The Naïve Bayes Model is a probabilistic classifier based on Bayes’ Theorem.
- It is used for classification problems by calculating the probability of different outcomes based on prior knowledge.
- This model is called “naïve” because it assumes that all features (predictors) are independent of each other, which is often not the case in real-world data.

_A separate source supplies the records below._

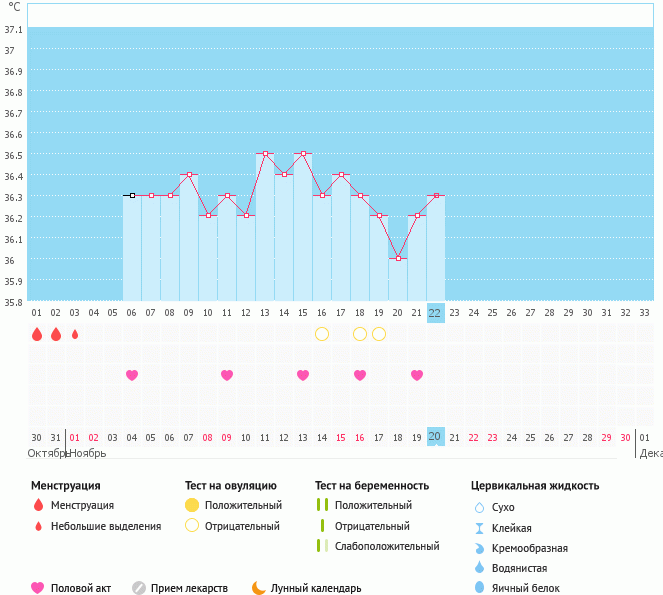Click the intercourse heart on cycle day 06
Viewport: 663px width, 595px height.
pyautogui.click(x=132, y=375)
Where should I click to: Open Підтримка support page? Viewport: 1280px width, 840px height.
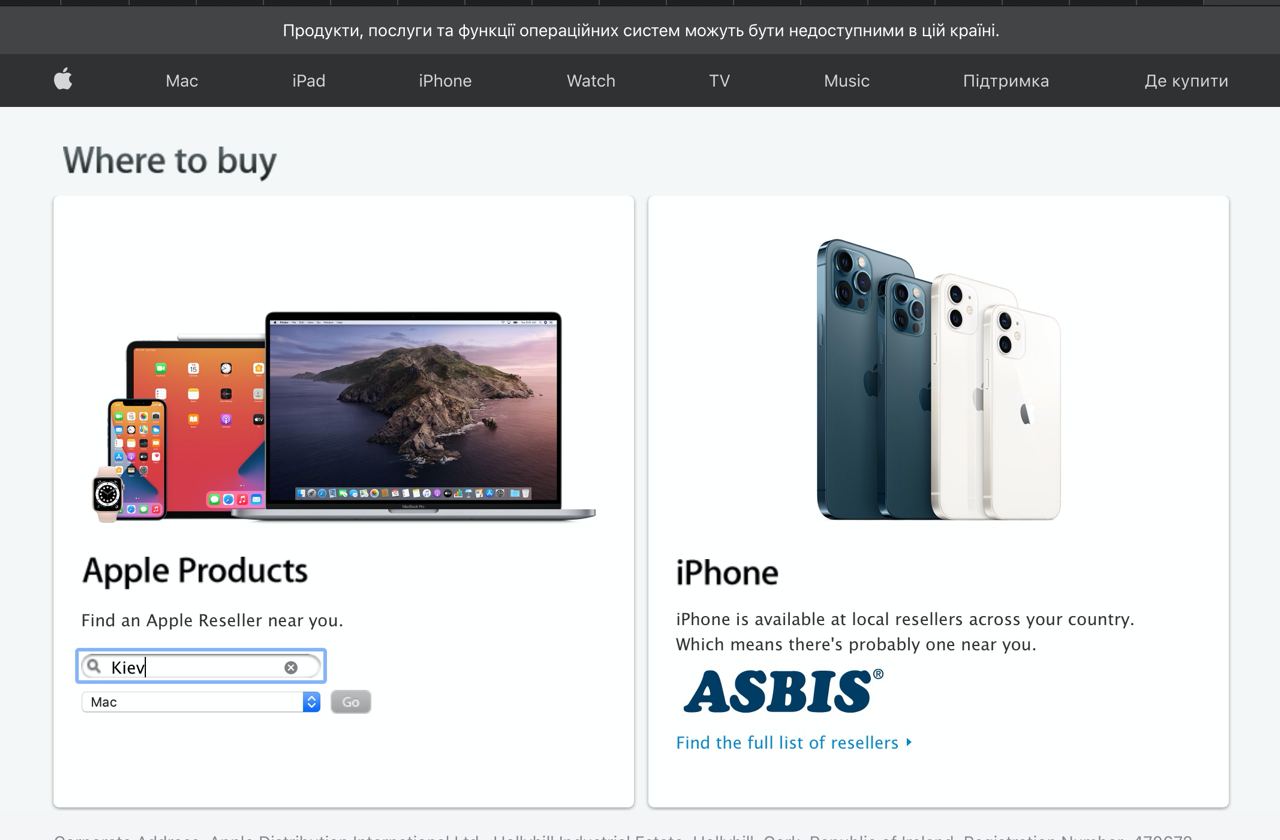tap(1005, 81)
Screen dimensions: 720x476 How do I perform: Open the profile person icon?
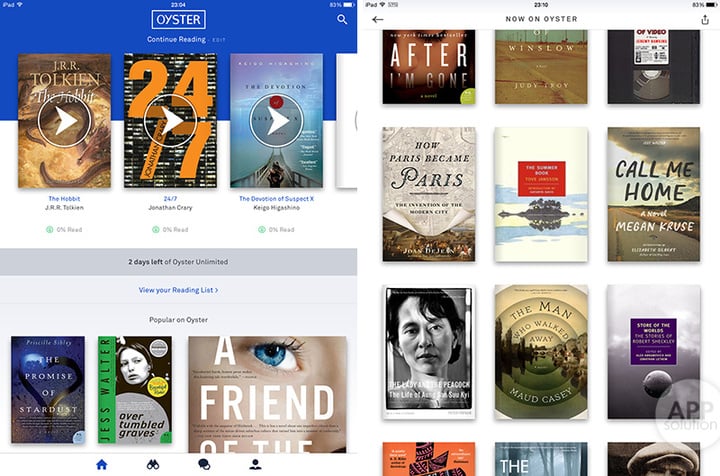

Despite this simplification, Naïve Bayes performs well in many practical applications.

Applications of Naïve Bayes Model:
🔹 Spam Email Filtering 📩
- Classifies emails as spam or not spam based on keywords and patterns.
- Example: If an email contains words like “lottery” or “prize”, it is more likely to be spam.
🔹 Sentiment Analysis 💬
- Determines whether a text or review has a positive, negative, or neutral sentiment.

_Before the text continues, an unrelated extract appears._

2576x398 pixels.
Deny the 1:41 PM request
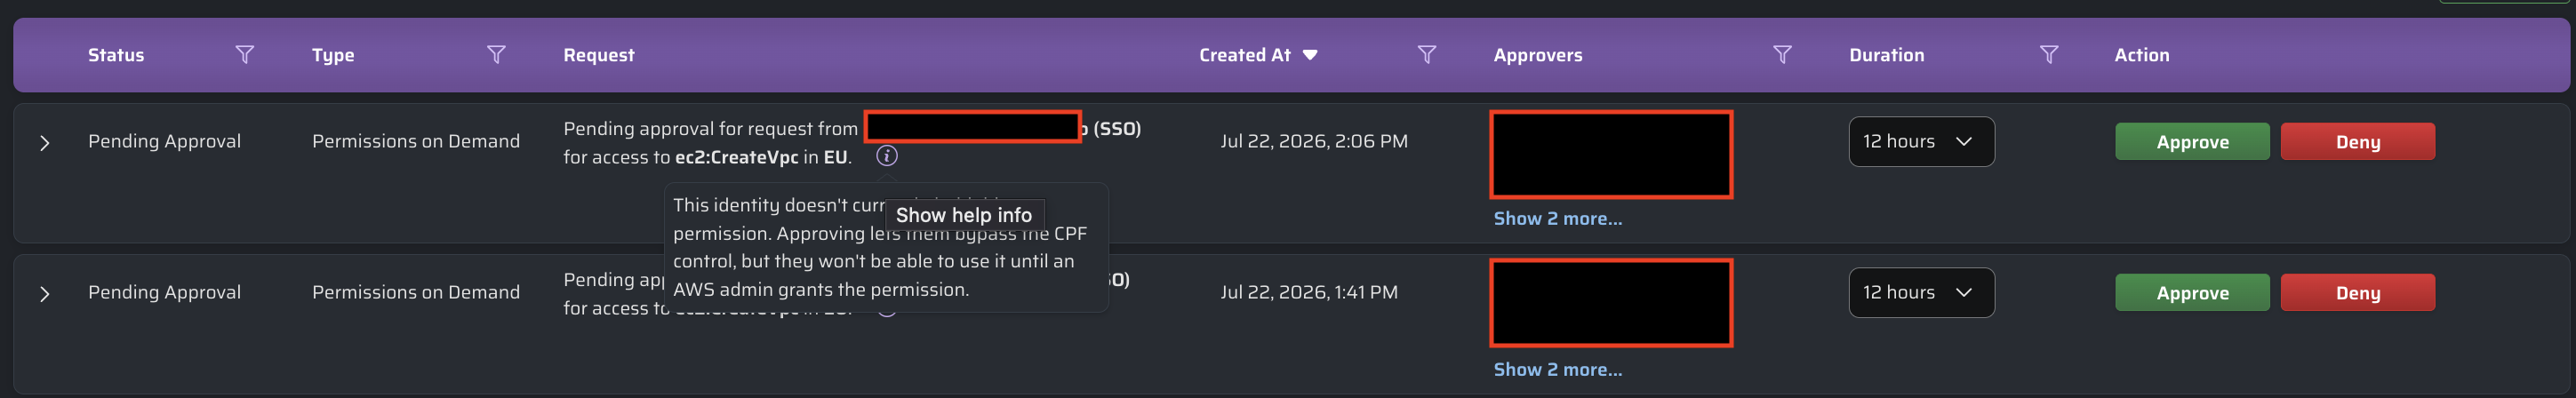click(2357, 293)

- Example: Analyzing customer reviews for product feedback.
🔹 Medical Diagnosis 🏥
- Helps in classifying diseases based on symptoms.

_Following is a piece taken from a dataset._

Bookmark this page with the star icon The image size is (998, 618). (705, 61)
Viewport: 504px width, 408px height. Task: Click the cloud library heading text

- Example: If a patient has fever, cough, and sore throat, Naïve Bayes can classify the disease as flu.
Advantages of Naïve Bayes
✅ Fast and efficient for large datasets.
✅ Works well even with small training data.
✅ Performs well in text classification problems (e.g., spam filtering, sentiment analysis).
✅ Handles multi-class classification problems easily.
Limitations of Naïve Bayes
❌ Assumes independence of features, which is often not realistic.
❌ Struggles with datasets where features are highly dependent on each other.